MCP: I kept hearing this voice telling me to turn around.

Dude: Seriously?

MCP: Yes, and I wouldn’t do it because it felt so silly.

Dude: Then what happened?

MCP: I finally turned around and felt something whizz by me.

She finished her story by saying that the voice commanding her to turn around had saved her from certain injury or death by a flying, blunt, metal object of some sort. She began to nod her head sagely, while the dude expressed proper amazement.

MCP: God is good.

Dude: Yeah.

MCP: God is good ALL the time.

Over in my seat, I had to choke down an overwhelming urge to laugh. I wondered if the notion that God was good all of the time had suddenly occurred to her while she was inconvenienced at the tire shop, or if He was only good all of the time when He kept her from injury. I had my answer a few minutes later when she approached the desk and made her complaints known all over again.

The wheels began turning as I contemplated what had just taken place. I had heard a self-professed Christian first make life miserable for about twenty minutes, then I heard her give praise to God, and then, not ten minutes later, begin complaining all over again. If the irony of the situation made me, a Christian, laugh and shake my head, what was it going to do for the professed atheist, the skeptic, or your average I-don’t-know-what-I-believe-just-pass-the-beer Joe on the street? If I were one of these, I wouldn’t be able to take her seriously or listen without a smirk when she told me I needed to repent, believe on the Lord Jesus Christ and be saved. I’d probably say something about cognitive dissonance if I were some kind of intellectual. If I weren’t intellectual, I’d just tell her she was a big, loud-mouthed hypocrite.

And then, I began to think about my own cognitive dissonances–the many ways that I profess one thing and live another. As a matter of fact, as soon as I got back home, my brother and I got into a heated “discussion” concerning our differences (we’re pretty much polar opposites) and had to apologize to one another afterwards. Sigh.

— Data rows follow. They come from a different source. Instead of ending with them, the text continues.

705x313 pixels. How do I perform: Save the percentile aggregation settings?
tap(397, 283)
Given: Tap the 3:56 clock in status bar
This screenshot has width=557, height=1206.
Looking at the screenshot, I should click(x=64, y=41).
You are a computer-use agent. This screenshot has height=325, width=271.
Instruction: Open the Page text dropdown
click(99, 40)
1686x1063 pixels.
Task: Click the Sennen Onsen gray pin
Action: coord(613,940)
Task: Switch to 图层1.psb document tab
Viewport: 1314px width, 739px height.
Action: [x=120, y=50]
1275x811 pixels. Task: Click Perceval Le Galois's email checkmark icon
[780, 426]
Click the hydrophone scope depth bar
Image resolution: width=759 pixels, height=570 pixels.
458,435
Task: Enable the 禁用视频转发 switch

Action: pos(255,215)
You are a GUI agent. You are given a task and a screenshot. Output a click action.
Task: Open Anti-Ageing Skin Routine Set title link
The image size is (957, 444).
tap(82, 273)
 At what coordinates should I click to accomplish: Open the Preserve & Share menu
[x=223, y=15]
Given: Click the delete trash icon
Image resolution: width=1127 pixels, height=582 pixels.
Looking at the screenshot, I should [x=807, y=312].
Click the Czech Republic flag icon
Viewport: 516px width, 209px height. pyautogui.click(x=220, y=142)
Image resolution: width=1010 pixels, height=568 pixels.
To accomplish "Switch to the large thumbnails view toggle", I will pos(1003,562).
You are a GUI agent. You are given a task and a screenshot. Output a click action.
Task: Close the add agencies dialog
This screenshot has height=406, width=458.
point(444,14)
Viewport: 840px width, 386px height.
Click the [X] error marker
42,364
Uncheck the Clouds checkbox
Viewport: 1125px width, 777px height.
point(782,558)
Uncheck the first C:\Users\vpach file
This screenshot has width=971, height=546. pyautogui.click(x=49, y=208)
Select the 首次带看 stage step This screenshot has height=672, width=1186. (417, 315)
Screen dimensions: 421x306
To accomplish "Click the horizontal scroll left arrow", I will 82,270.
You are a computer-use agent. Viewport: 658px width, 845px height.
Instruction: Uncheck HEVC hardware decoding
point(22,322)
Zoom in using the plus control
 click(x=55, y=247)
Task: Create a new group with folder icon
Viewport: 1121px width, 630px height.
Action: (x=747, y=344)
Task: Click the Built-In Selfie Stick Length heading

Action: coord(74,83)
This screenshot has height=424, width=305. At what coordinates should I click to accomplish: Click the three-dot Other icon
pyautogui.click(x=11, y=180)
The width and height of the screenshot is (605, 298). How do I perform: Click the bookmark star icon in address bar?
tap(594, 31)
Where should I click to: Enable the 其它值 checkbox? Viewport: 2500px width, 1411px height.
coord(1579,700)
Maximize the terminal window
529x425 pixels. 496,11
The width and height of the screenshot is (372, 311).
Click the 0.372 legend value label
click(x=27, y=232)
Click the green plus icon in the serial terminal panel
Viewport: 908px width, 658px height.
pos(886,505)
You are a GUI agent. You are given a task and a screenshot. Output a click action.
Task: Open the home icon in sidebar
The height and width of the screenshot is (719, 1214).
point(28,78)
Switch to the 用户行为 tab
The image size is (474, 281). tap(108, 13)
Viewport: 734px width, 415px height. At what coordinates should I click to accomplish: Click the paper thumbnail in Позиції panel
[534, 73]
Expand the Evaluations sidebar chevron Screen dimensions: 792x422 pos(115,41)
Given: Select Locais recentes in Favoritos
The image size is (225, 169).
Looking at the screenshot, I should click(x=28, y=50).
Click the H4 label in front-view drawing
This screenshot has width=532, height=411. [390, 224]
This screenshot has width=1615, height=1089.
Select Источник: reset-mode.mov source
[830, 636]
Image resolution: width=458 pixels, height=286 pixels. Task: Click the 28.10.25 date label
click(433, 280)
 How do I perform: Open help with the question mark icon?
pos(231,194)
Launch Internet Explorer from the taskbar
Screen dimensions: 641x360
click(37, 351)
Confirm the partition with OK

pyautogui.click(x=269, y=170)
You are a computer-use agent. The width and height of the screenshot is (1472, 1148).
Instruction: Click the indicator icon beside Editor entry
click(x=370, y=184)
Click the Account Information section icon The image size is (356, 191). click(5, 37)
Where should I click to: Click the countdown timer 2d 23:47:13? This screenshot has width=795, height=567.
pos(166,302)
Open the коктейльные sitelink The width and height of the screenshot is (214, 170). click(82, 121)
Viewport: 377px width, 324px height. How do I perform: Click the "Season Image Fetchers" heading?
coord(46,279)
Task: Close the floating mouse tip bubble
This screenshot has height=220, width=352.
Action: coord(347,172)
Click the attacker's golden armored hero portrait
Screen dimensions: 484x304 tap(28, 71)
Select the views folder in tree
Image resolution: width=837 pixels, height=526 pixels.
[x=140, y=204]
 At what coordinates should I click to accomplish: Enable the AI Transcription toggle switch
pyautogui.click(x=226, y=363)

I guess the point of all this is that when we use Christ’s name in connection to ourselves, we become His ambassadors whether we like it or not. Because of that, people get a very distinct impression about who He is by the way we behave. That’s a frightening and sobering thought. Mrs. Crabby-Pants at the tire shop painted a very poor picture of Christ’s beautiful character, and frankly, the picture I painted when I went home was pretty ugly too. My behavior either exalts or lowers God in the eyes of everyone around me. Thankfully, He can still glorify Himself when I fail and even through my failures, but I should always aim as high as I can for Him.